YOUR OBJECTIVE ::
Where the line with "Given: Click the color palette icon" appears below, start writing out lines exactly, and finish with the line with "The height and width of the screenshot is (707, 1013).", which is included; write out nothing else.

Stored data ::
........

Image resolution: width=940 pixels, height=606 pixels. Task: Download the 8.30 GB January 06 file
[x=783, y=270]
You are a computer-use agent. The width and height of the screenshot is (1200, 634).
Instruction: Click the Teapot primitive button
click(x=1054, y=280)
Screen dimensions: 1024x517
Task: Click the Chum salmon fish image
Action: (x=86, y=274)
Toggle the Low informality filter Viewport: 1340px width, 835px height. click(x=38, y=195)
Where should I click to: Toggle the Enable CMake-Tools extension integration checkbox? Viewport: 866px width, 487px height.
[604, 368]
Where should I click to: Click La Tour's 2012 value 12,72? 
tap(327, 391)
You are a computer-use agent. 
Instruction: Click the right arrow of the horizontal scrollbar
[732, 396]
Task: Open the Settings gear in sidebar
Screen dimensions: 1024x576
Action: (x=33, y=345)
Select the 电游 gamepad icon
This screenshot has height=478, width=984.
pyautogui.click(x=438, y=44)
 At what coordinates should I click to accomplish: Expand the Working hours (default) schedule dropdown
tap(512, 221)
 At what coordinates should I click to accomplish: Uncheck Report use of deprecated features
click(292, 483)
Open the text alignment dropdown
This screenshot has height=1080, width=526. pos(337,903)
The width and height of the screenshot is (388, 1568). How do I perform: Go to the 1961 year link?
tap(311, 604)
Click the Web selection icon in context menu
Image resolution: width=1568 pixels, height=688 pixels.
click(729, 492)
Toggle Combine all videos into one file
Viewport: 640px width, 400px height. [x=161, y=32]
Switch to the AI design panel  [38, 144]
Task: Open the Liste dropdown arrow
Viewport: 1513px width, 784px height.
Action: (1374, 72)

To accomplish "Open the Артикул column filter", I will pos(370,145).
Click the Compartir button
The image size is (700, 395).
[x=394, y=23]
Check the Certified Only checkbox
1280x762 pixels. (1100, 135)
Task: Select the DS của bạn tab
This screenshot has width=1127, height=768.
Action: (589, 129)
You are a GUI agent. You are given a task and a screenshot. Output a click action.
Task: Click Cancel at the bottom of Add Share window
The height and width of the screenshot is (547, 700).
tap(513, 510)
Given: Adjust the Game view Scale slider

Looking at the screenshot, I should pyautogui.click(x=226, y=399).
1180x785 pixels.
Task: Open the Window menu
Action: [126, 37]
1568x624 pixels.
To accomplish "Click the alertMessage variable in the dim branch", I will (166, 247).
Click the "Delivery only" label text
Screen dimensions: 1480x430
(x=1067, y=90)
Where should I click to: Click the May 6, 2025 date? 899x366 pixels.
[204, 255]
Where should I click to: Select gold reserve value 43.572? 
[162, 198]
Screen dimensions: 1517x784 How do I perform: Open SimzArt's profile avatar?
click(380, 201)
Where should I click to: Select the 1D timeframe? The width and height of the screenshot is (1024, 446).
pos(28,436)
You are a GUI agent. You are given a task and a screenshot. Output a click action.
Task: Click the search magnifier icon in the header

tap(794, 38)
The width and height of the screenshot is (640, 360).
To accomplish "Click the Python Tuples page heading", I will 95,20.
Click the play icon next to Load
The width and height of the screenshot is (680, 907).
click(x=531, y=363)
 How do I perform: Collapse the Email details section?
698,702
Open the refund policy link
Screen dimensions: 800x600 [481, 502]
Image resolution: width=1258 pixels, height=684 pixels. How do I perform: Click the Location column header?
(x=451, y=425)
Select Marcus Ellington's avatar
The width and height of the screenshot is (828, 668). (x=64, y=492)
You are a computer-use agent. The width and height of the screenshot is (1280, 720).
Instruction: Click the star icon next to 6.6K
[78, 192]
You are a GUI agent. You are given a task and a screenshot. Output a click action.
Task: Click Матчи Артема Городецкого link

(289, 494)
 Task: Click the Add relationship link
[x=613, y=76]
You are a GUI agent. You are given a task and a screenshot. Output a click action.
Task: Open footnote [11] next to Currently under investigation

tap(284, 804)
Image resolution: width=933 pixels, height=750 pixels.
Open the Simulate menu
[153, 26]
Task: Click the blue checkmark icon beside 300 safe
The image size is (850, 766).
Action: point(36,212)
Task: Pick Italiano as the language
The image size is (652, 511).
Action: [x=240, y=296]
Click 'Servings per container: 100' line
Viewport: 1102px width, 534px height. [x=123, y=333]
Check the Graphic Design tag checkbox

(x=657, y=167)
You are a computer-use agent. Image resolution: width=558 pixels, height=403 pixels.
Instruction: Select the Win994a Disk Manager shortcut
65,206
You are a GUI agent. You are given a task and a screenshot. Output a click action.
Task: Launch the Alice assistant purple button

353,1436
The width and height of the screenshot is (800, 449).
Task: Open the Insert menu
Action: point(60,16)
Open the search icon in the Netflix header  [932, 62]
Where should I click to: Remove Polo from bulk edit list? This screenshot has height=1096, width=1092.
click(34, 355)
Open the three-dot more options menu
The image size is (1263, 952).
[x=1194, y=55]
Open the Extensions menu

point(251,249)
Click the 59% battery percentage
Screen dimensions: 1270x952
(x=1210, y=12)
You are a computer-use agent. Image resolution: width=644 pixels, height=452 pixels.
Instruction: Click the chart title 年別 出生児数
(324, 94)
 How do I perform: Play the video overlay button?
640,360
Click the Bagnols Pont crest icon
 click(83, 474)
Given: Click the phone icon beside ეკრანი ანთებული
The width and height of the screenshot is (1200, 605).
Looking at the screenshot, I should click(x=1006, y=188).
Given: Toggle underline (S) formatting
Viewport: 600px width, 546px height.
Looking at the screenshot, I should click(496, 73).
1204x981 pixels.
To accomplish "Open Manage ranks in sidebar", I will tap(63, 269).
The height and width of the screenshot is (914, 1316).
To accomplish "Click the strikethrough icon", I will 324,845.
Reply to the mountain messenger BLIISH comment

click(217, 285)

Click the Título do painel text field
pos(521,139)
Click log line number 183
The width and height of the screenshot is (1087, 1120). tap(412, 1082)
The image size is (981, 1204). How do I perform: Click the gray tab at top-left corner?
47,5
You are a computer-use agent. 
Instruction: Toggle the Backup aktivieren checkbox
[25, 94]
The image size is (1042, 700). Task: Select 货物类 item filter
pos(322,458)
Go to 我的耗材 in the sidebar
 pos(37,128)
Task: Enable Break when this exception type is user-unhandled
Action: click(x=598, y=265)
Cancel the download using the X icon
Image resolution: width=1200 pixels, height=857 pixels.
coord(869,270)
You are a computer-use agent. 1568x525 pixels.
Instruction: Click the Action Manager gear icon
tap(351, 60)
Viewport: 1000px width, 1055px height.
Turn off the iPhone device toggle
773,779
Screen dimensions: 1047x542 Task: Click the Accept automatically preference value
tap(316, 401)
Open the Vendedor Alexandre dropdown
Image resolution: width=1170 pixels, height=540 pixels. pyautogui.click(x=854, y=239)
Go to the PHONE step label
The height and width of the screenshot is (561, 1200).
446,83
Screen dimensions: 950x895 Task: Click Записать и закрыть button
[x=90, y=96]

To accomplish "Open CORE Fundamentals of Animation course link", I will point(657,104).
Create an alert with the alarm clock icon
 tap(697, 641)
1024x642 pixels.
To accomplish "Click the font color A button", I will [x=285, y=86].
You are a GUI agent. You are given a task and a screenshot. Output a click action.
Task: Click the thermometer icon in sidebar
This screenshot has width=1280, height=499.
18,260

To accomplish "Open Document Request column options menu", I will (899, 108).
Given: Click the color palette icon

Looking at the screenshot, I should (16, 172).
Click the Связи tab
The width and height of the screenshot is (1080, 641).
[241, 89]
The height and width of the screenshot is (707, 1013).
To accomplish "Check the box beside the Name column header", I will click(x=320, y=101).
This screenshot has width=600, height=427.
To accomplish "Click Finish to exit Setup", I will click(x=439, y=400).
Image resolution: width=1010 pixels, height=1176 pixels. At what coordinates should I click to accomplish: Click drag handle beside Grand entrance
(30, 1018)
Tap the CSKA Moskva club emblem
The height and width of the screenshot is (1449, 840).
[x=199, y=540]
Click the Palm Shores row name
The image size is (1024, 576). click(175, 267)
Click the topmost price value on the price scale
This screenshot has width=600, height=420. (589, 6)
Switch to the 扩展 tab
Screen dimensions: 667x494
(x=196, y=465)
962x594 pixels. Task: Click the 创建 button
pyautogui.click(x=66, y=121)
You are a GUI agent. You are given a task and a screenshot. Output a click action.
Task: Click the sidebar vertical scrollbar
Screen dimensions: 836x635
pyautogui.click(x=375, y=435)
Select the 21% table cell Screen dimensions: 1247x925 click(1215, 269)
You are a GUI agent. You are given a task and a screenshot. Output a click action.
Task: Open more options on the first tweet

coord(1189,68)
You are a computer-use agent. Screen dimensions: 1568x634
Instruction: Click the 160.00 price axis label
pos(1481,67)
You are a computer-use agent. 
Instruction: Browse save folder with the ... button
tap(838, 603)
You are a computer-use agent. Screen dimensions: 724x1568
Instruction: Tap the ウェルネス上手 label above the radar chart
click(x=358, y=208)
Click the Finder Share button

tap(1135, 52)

........

SOLUTION TO THE EXERCISE ::
Given: Click the color palette icon

Looking at the screenshot, I should (16, 172).
Click the Связи tab
The width and height of the screenshot is (1080, 641).
[241, 89]
The height and width of the screenshot is (707, 1013).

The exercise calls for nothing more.